Reviewed by: Richard R. Blake

Trieste to Monaco Over The Via Alpine Traila

As I read Brandon Wilson’s account in “Over the Top & Back Again” I enjoyed vicariously all the excitement, danger and adventure Brandon and his wife, Cheryl, experienced as they traversed a new hiking path called “The Via Alpine Trail.”

After experiencing what Brandon describes as “facing the scary sameness of so-called normal life” he was ready for a new challenge. Together the Wilson’s made the decision to downsize their belongings and to burn their bridges behind them to follow the alpine trail.

The Via Alpine Trail crosses eight countries and covers 200,000 square kilometers. The trail is made up of five tracks connecting existing long distance trails across the Alps. There are various stages and runs which sometimes intersect allowing hikers to explore a personal Alpine interest.
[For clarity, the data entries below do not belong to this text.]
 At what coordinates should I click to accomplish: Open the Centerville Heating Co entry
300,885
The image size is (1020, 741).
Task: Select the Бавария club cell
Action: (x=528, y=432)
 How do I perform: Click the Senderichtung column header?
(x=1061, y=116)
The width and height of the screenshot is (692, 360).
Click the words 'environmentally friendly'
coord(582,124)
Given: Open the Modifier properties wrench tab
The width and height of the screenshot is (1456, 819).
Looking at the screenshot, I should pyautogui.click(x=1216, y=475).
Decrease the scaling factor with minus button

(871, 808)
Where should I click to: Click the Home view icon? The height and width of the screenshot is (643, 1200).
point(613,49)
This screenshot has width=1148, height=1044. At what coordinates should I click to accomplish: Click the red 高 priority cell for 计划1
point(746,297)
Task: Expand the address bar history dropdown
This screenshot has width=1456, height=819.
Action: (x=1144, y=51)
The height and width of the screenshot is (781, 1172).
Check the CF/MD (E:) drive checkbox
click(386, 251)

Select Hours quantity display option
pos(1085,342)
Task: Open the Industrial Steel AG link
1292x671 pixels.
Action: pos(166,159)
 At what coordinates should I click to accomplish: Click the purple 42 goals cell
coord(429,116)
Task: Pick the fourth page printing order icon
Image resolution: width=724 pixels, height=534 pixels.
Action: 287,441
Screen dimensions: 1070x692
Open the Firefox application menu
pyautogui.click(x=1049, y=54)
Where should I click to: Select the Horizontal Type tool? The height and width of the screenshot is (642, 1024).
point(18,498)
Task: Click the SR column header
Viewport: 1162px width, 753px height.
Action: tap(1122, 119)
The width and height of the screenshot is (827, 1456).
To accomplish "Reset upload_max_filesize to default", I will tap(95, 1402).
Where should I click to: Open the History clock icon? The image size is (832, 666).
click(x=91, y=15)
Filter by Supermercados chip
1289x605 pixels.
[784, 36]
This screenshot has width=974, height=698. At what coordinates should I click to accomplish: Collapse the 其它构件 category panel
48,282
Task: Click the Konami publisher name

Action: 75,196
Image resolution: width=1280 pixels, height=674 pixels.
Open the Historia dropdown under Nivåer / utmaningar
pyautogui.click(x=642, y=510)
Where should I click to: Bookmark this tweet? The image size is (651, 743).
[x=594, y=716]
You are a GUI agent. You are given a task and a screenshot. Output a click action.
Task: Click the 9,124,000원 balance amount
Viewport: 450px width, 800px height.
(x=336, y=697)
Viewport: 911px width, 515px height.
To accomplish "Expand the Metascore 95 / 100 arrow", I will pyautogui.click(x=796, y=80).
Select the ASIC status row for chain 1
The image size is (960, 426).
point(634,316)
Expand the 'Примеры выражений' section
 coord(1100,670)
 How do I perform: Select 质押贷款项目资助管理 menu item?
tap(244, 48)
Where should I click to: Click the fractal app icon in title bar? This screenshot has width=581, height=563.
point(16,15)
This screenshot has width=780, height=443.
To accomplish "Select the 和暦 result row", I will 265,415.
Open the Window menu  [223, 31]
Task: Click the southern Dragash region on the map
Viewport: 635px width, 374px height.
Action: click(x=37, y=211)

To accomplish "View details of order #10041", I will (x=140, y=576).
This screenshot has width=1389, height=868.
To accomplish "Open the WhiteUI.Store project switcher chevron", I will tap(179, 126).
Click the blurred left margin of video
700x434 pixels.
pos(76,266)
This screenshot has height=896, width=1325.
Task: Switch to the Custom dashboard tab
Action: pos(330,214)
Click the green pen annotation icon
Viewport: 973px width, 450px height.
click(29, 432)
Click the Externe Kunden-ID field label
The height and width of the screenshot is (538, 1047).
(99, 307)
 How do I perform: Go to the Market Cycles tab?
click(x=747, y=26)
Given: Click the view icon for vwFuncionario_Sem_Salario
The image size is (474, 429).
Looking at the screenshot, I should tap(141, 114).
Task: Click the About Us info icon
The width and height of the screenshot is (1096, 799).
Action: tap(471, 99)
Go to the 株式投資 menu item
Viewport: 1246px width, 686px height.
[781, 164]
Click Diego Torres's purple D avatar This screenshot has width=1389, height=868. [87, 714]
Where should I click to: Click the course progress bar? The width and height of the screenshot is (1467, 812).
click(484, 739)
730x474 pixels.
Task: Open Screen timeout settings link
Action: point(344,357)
The Wilson’s itinerary was planned around the goal to complete the trail from Trieste, Slovenia to Monaco in one five month season.

They soon discovered the difficulties confronting them. In spite of the dearth of good maps, disappearing trails, and harsh weather Brandon and Cheryl enjoyed Slovenia scenery, culture, and the promise of “Discovering the Alps” as they traversed parts of Italy, Austria, Germany, Liechtenstein, Switzerland, France and Monaco.

Clever illustrations by Ken Plumb, accompany the helpful maps detailing the trek and spectacular photos that include: the “breathtaking grandeur” of the Alps, a “jaw dropping panorama,” the marmot and other wildlife, a refuge hut, and a unique reminder of the danger of a trek, “agony of de feet.”

Brandon has a gift for creating descriptive phrases that bring a scene to life. For example: a “breathtaking, heart throbbing climb.” Other graphic descriptions include colorful characters met along the way, “a crotchety fella” and “a grand mountain woman.” These descriptions compare the vast range of attitudes of refuge owners. He uses the heart to illustrate both sight and sound, “heart-stopping vistas” and “our hearts pounding a polka.”

I especially enjoyed the thought of solitude as found in a “magical sanctuary” or “a cathedral among the clouds” as the epitome of tranquility, contrasted with a storm where the “thunder boomed like cannon fire.”
I also appreciated Wilson’s careful attention to detail, his subtle sense of humor, candid approach, and spontaneity.

Throughout the entire trek made up of 350,591 feet of vertical climbs and descents across the Alps, the rain, the snowstorms, and death-defying dangers, Brandon and Cheryl, did not lose sight of their motive and the underlying joy that drove them to experience the adventure of breathing fresh air, the freedom to explore, daily measurable accomplishments, memorable views, personal peace, the companionship of community and reconnecting with nature.